我刪除了一些沒有的信息，通過上面的信息我們可以得到以下幾點信息：

B站的視頻是音視頻分離的。

我們可以從js中獲取真實音視頻地址。

提供了"高清 720P", "清晰 480P", "流暢 360P"方式供我們選擇。不要問我爲什麼沒有1080P的，俺也不知道😢。

下面我們再來看一下B站自己發送請求的信息。

我們發現每次請求時都攜帶了，此次請求文件的字節位置信息。

1.2 抓取B站視頻的思路

請求想要下載視頻的地址，獲取頁面html。

從頁面中解析出視頻的基本信息，音視頻的url地址等信息。

下載音視頻文件，發送請求時帶上請求的範圍(range)。(注：本文的實現中，沒有使用多線程，直接請求的整個文件)

將下載完成的音視頻文件合併成完成的視頻文件。

1.3 用到的第三方庫和軟件

第三方軟件

ffmpeg：用於合併音視頻文件。官方網址：http://ffmpeg.org/。

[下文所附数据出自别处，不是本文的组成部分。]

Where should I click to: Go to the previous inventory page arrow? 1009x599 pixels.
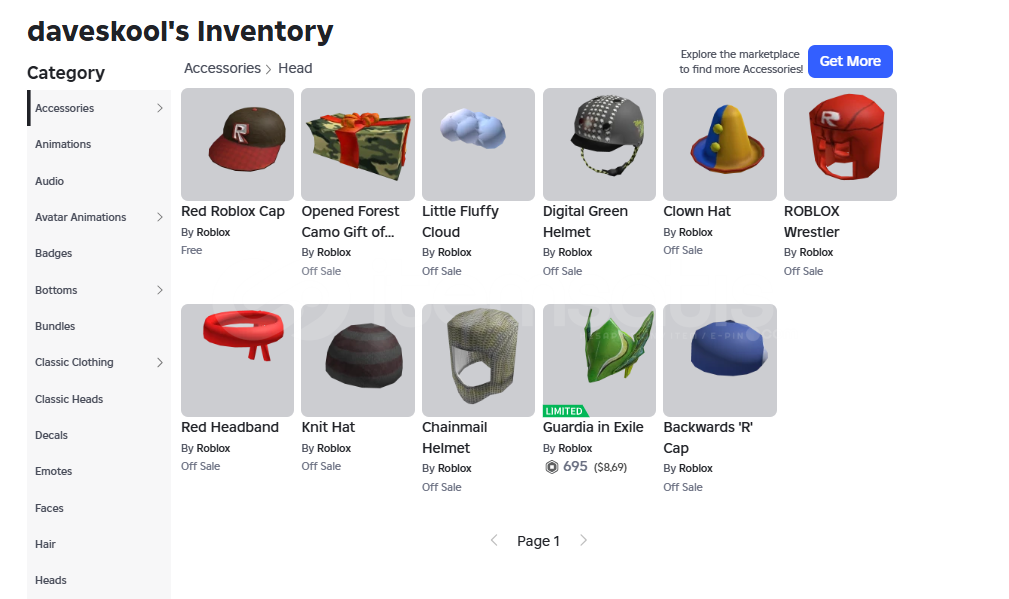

ffmpeg：是處理音視頻的利器，感興趣可以搜索相關資料瞭解下。本文只要你下載下來，將ffmpeg位置寫到代碼變量裏就可以了。

Python

requests：用於發送Http請求

ffmpeg-python：方便操作ffmpeg

HTMLParser：python自帶的HTML解析工具

Java

hutool：一個國人開源的Java工具包。強烈推薦。

jsoup：Java解析HTML的利器

2、代碼實現

注：本文中代碼下載音視頻均採用的單線程的方式，如果使用多線程，一定要計算好每個請求的請求範圍，以及下載完成後，合併文件時的順序。

2.1 Python的實現

解析html

class BiliHTMLParser(HTMLParser):
    """
    繼承自HTMLParser。用於解析html
    """
    def __init__(self):
        super().__init__()
        self.isTitle = 0
        self.videoName = ""  # 視頻名稱
        self.videoInfo = {}  # 視頻信息

    def handle_starttag(self, tag, attrs):
        if tag != 'title':
            return
        self.isTitle += 1

    def handle_endtag(self, tag):
        if tag == 'title' and self.isTitle:
            self.isTitle -= 1

    def handle_data(self, data):
        """
        獲取當前頁面的視頻信息
        :param data: tag中的數據
        :return:
        """
        if data and self.isTitle:  # 用於獲取視頻名稱
            self.videoName = data

        if data.startswith('window.__playinfo__='):
            infoStr = data.split('window.__playinfo__=')[-1]  # 截取`window.__playinfo__=`之後的字符串
            self.videoInfo = json.loads(infoStr)  # 字符串轉字典dict

獲取視頻信息

def getVideo(videoInfo, videoName):
    """
    :param videoInfo: 視頻信息字典dict
    :param videoName: 視頻名稱
    :return:
    """
    # 獲取視頻的url和初始的大小範圍
    videoBaseUrl = videoInfo['data']['dash']['video'][0]['baseUrl']
    videoBaseRange = videoInfo['data']['dash']['video'][0]['SegmentBase']['Initialization']

    # 獲取音頻的url和初始的大小範圍
    audioBaseUrl = videoInfo['data']['dash']['audio'][0]['baseUrl']
    audioBaseRange = videoInfo['data']['dash']['audio'][0]['SegmentBase']['Initialization']
    # 文件下載
    videoSize = getVideoInfo(videoBaseUrl, videoBaseRange)
    videoFileName = downloadFile(videoBaseUrl, videoSize, "video", videoName)
    audioSize = getVideoInfo(audioBaseUrl, audioBaseRange)
    audioFileName = downloadFile(audioBaseUrl, audioSize, "audio", videoName)
    # 合併文件
    outFilePath = "./%s/%s.mp4" % (videoName, videoName)
    mergeFiles(videoFileName, audioFileName, outFilePath)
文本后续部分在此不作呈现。